◆ **EXERCISE PASSAGE**
"""

Tarteel AI’s Everyayah

Tarteel AI’s Everyayah#

The config performs the following data processing. 1. Drops any data that contains symbols not in the supported alphabet. 2. Can be used to remove punctuation and diacritical marks. 3. Can be used to replace positional forms of Arabic letters with general unicodes. 4. Can be used to normalize Arabic ligatures.

Required arguments.

  • raw_dataset_dir: path to the tarred dataset.

  • workspace_dir: specify the workspace folder where all audio files will be stored.

  • data_split: should be “train”, “validation”, “test”.

  • remove_punctuation: specify whether to remove punctuation or not. Should be “True” or “False”. Defaults to False.

  • remove_diacritics: specify whether to remove tatweel marks or not. Should be “True” or “False”. Defaults to True.

  • remove_tatweel: specify whether to remove punctuation or not. Should be “True” or “False”. Defaults to True.

  • normalize_ligature: specify whether to normalize ligature or not. Should be “True” or “False”. Defaults to True.

  • apply_nfkc: Applies NFKC normalization to the text. Find more here https://docs.python.org/3/library/unicodedata.html#unicodedata.normalize. Defaults to True.

"""

◆ **SOURCE INFORMATION**
"""

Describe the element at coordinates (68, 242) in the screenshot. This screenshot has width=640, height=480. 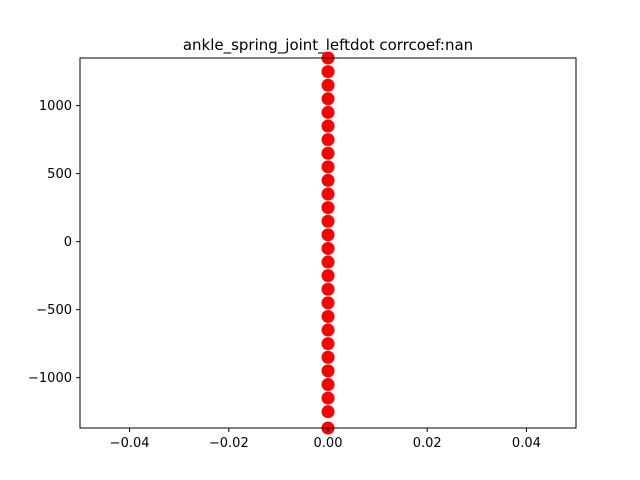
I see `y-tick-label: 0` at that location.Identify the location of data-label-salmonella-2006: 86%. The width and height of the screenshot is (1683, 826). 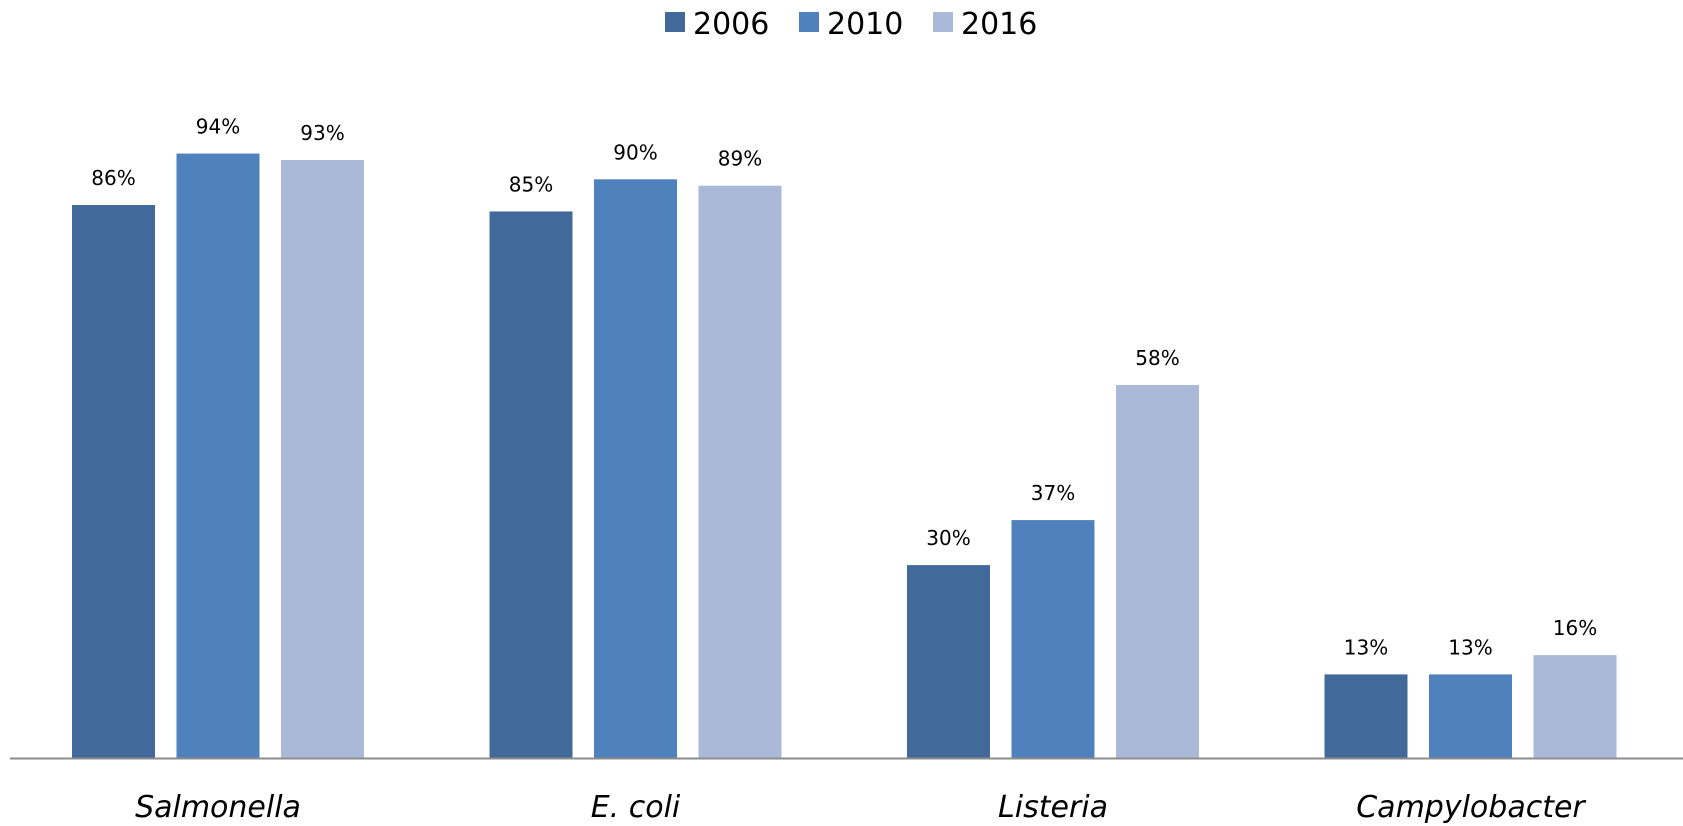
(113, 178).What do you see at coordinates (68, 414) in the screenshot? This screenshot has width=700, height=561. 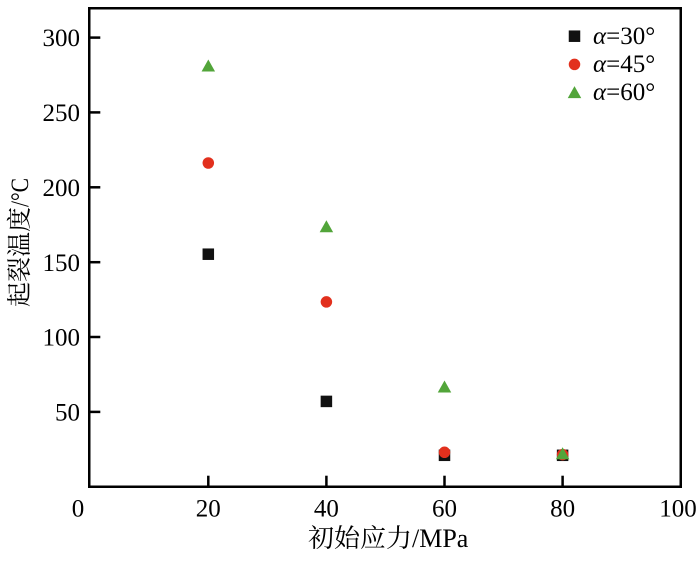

"""
"""

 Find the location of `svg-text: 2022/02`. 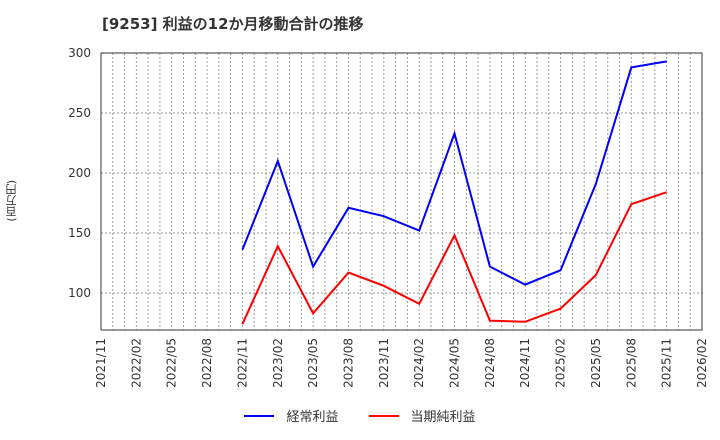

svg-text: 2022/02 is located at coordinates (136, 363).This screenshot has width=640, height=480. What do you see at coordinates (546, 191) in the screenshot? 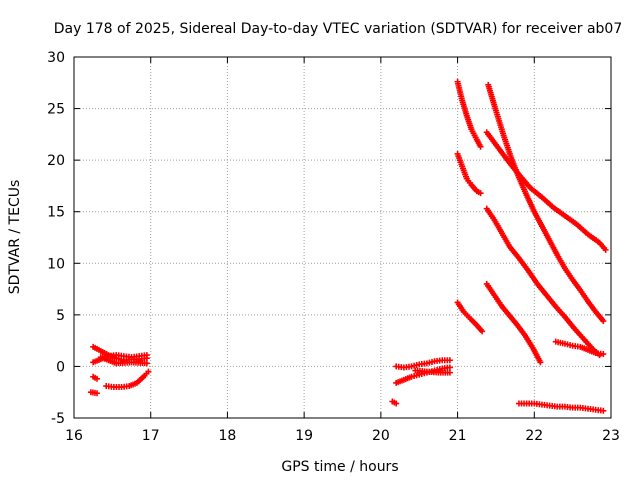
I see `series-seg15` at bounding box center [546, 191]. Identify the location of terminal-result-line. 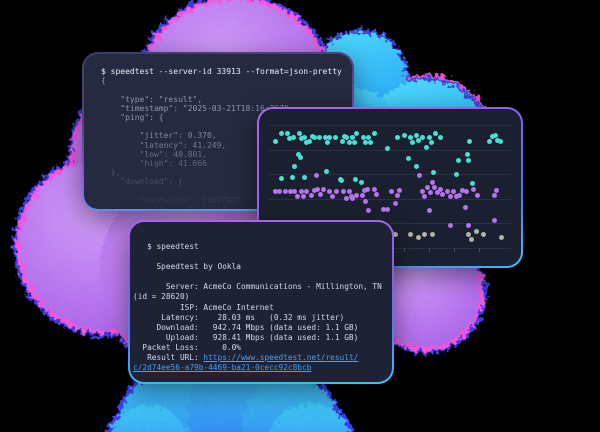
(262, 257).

"""

◆ **APPLY WHAT YOU READ**
- a) From the Everyayah text, reproduce the passage from "Tarteel AI’s Everyayah#" up to and including "Defaults to False.".
- b) Answer these questions from the Everyayah text:
(i) What does the config do with data that contains symbols not in the supported alphabet?
(ii) Which values should data_split take?
(iii) What is the default value of remove_punctuation?

◆ **ANSWERS GIVEN**
- a)
Tarteel AI’s Everyayah#

The config performs the following data processing. 1. Drops any data that contains symbols not in the supported alphabet. 2. Can be used to remove punctuation and diacritical marks. 3. Can be used to replace positional forms of Arabic letters with general unicodes. 4. Can be used to normalize Arabic ligatures.

Required arguments.

  • raw_dataset_dir: path to the tarred dataset.

  • workspace_dir: specify the workspace folder where all audio files will be stored.

  • data_split: should be “train”, “validation”, “test”.

  • remove_punctuation: specify whether to remove punctuation or not. Should be “True” or “False”. Defaults to False.

- b)
(i) It drops that data.
(ii) "train", "validation", "test".
(iii) False.